A veteran South Sudanese politician has accused First Vice President, Riek Machar of lacking interest in the implementation of the revitalised peace agreement after last year’s formation of the Transitional Government of National Unity (TGoNU).
Peter Adwok Nyaba, a former Higher Education minister, wondered who would still be interested in the full implementation of the peace agreement after Machar joined the coalition government.
“Who could have been more interested in the R-ARCSS [Revitalised Agreement on Resolution of the Conflict in South Sudan] implementation than Riek Machar?” asked Nyaba.
“But Riek has settled down comfortably into his diluted vice president’s position as to even order attacks on his recalcitrant commanders in Kit-Gwang. SSCSF [South Sudan Civil Society Forum] should now find better means of helping the people of South Sudan than hovering in the corridors of power. It is a tall order,” he added.
Nyaba, who formerly belong to the armed opposition movement led by Machar, argued that civil society actors, women and faith-based groups have been ignored in the peace implementation.
“This development came as a surprise, but I think it better they did so now than never. It was wrong, from the beginning for the political parties, civil society groups, women group and the faith-based groups, not directly involved in the war, to have unwittingly allowed the IGAD mediators to include them in a game too complicated than the peace process,” Nyaba wrote on his Facebook page.
He added, “The collapse of A-RCSS should have been enough to warn these social and political forces that it was about nothing but power, and being in a particular portfolio”.
The First Vice President’s office has not officially reacted to the ex-minister’s statement.
The former minister was reacting to the resignation by a leading civil society activist representing coalition organisations in the reconstituted joint monitoring mechanism, a body tasked to track and monitoring the implementation of the peace agreement.

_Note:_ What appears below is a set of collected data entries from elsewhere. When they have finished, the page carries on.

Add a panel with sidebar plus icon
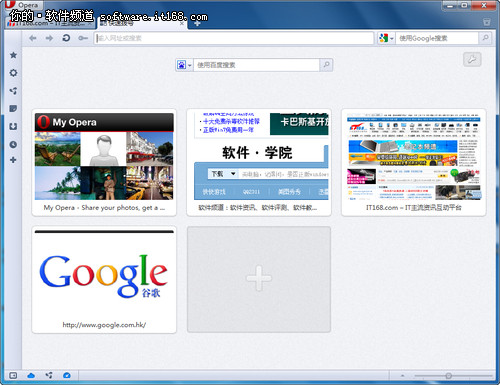pyautogui.click(x=13, y=160)
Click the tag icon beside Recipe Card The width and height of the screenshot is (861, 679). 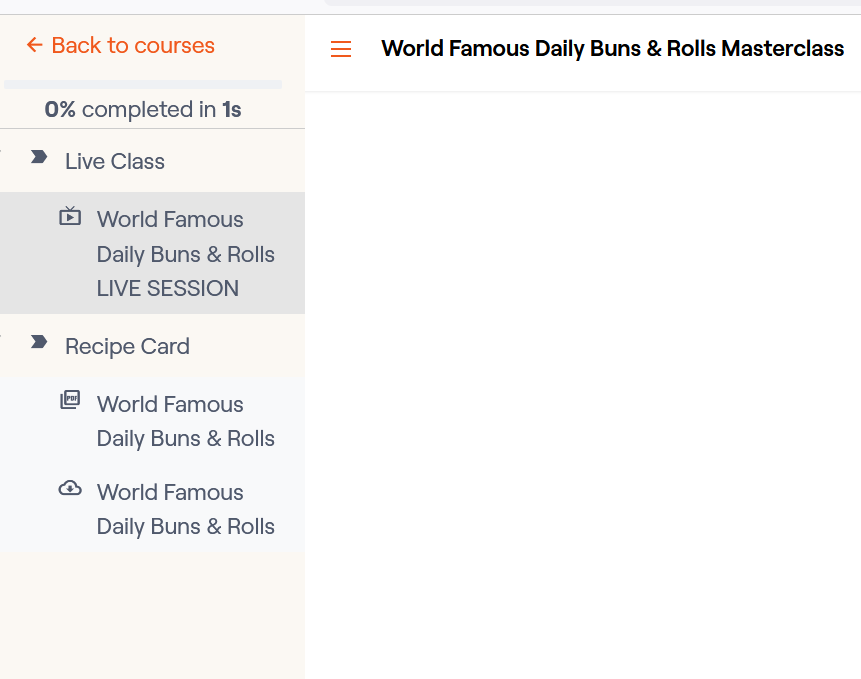tap(39, 342)
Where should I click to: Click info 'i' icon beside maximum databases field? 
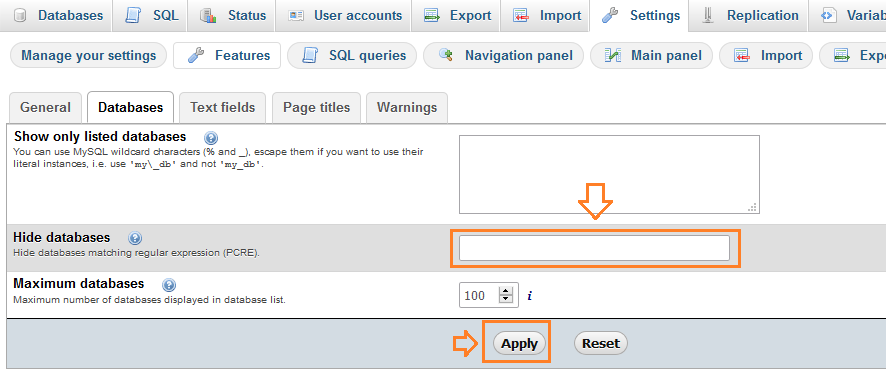coord(529,295)
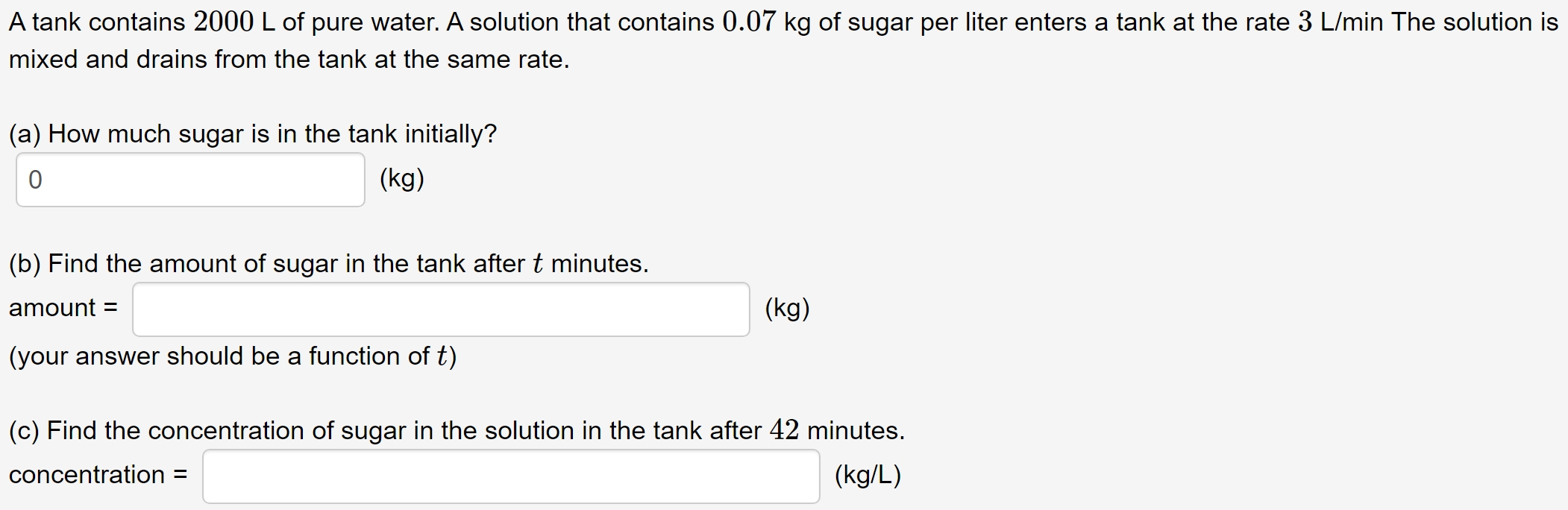Image resolution: width=1568 pixels, height=510 pixels.
Task: Click the (kg/L) label in part (c)
Action: (868, 474)
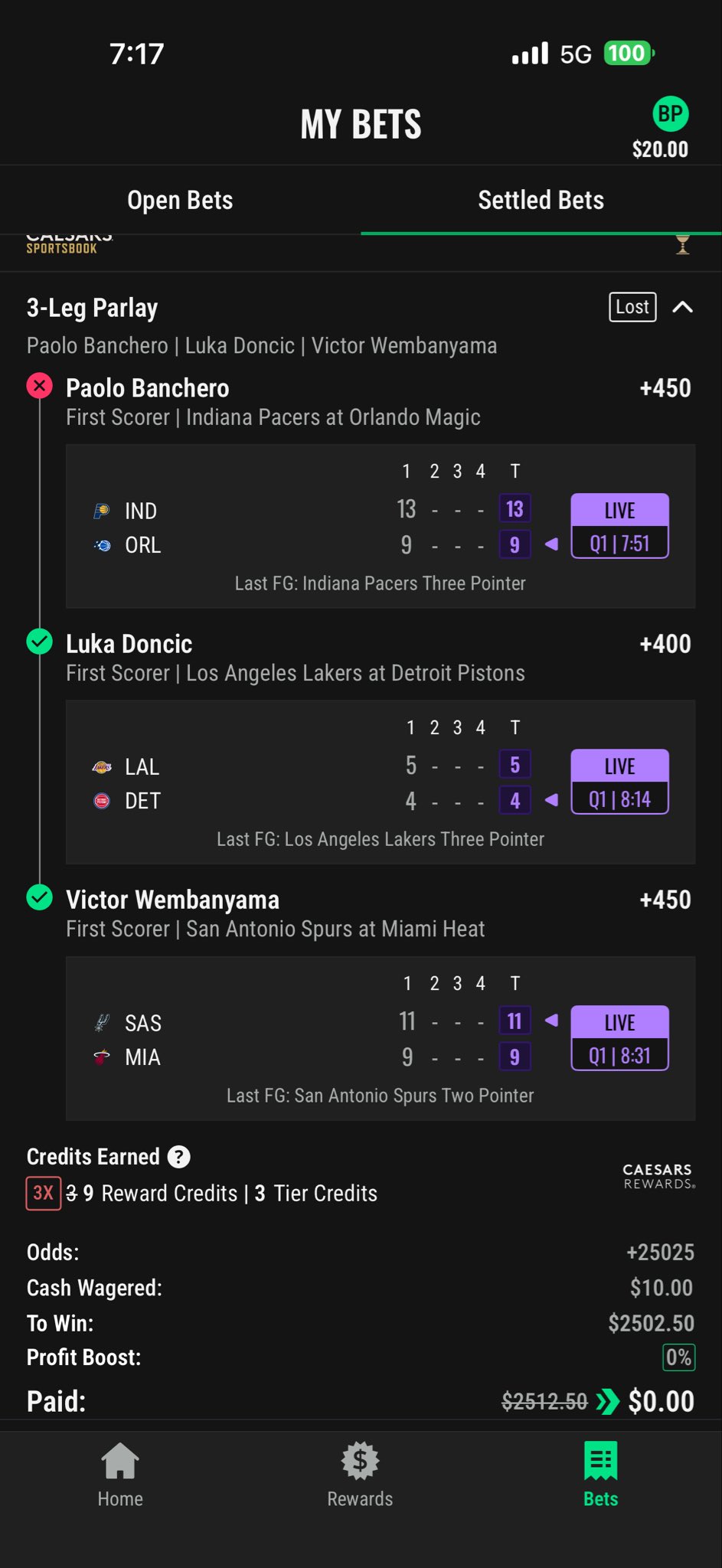This screenshot has height=1568, width=722.
Task: Open the Rewards dollar badge icon
Action: (360, 1461)
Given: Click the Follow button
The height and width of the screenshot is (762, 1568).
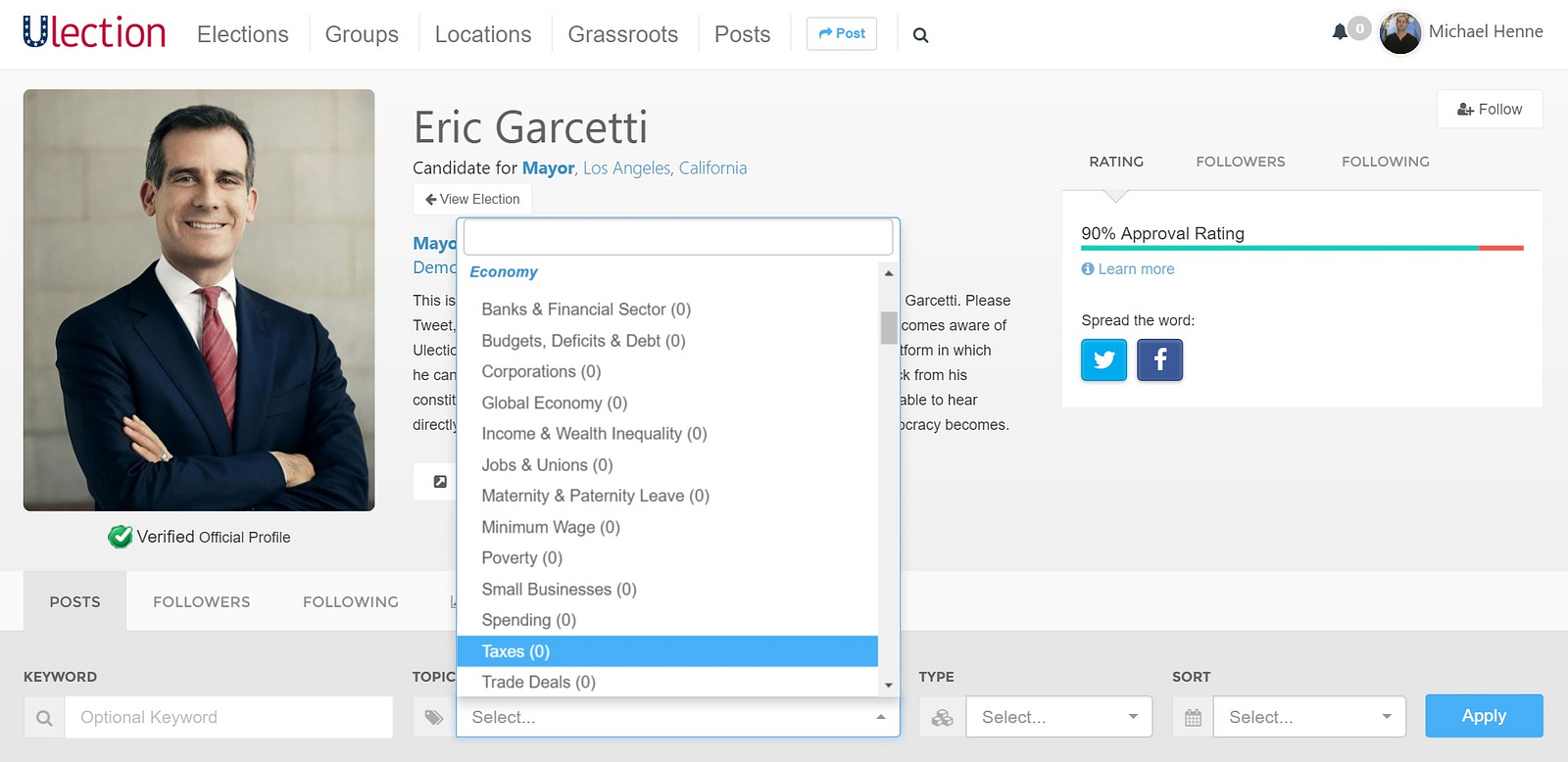Looking at the screenshot, I should click(1489, 109).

In a letter extended to Sudan Tribune on Monday, Rajab Mahandis said he quit because resolutions of the peace monitoring body were not being honoured.
“I tendered this resignation with full respect for the content of the revitalized agreement on resolution of the conflict in the republic of South Sudan. That if the peace agreement implemented in letter and spirit and in consistently sequential and timely manner, as outlined in the implementation matrix, it would have restored lasting peace in our country, reformed institutions, set the country on the path to recovery and development, guarantee safety of the people and would have allowed those displaced and in refuge to return home”, the explained.
The September 2018 revitalized peace agreement signed by the parties involved in the conflict and other stakeholders, gives the coalition government the mandate to organize elections 60 days before the end of the transitional period.